**What is required:**
I'd like the listing below copied exactly, with the images left out.
____
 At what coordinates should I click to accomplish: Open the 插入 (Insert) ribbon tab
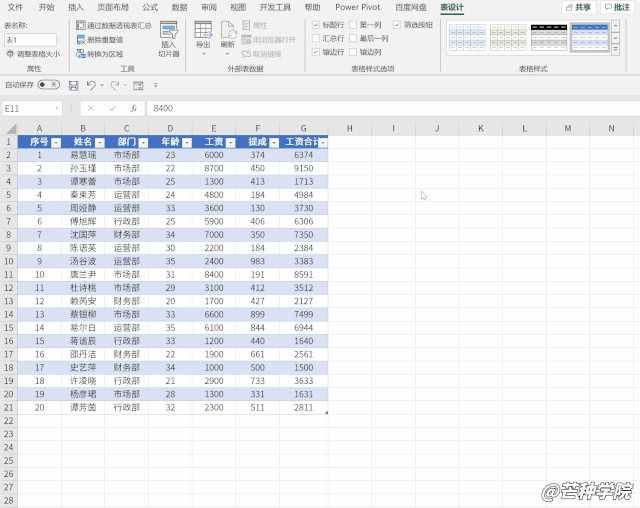click(76, 7)
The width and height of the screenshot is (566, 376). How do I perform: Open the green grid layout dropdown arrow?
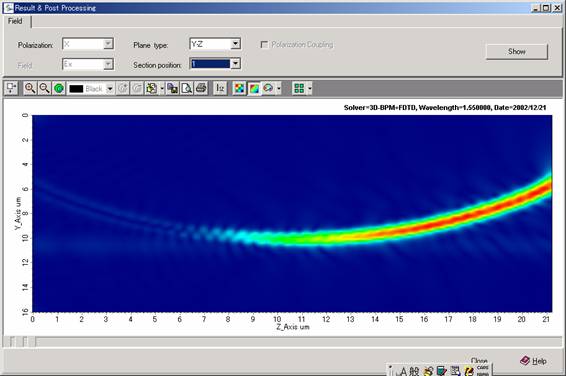309,88
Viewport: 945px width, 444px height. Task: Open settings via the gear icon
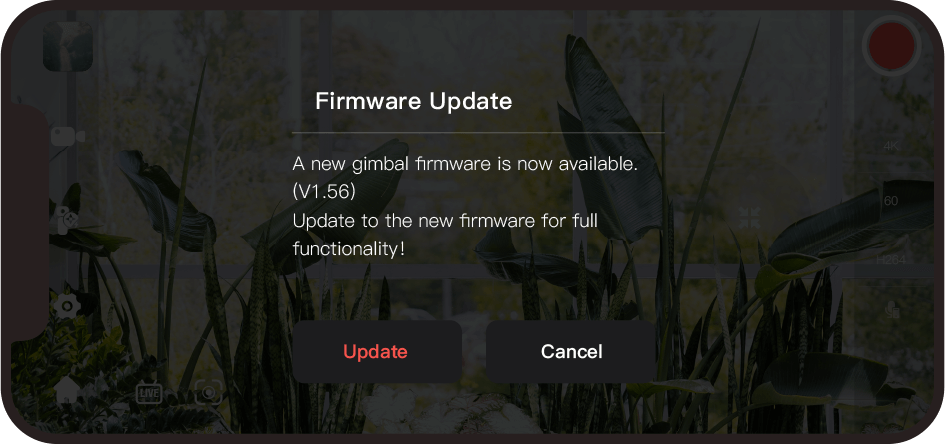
____
**Response to this exercise:**
 At what coordinates should I click to accomplish: Open the 插入 (Insert) ribbon tab
click(76, 7)
The width and height of the screenshot is (566, 376). How do I perform: Open the green grid layout dropdown arrow?
309,88
Viewport: 945px width, 444px height. Task: Open settings via the gear icon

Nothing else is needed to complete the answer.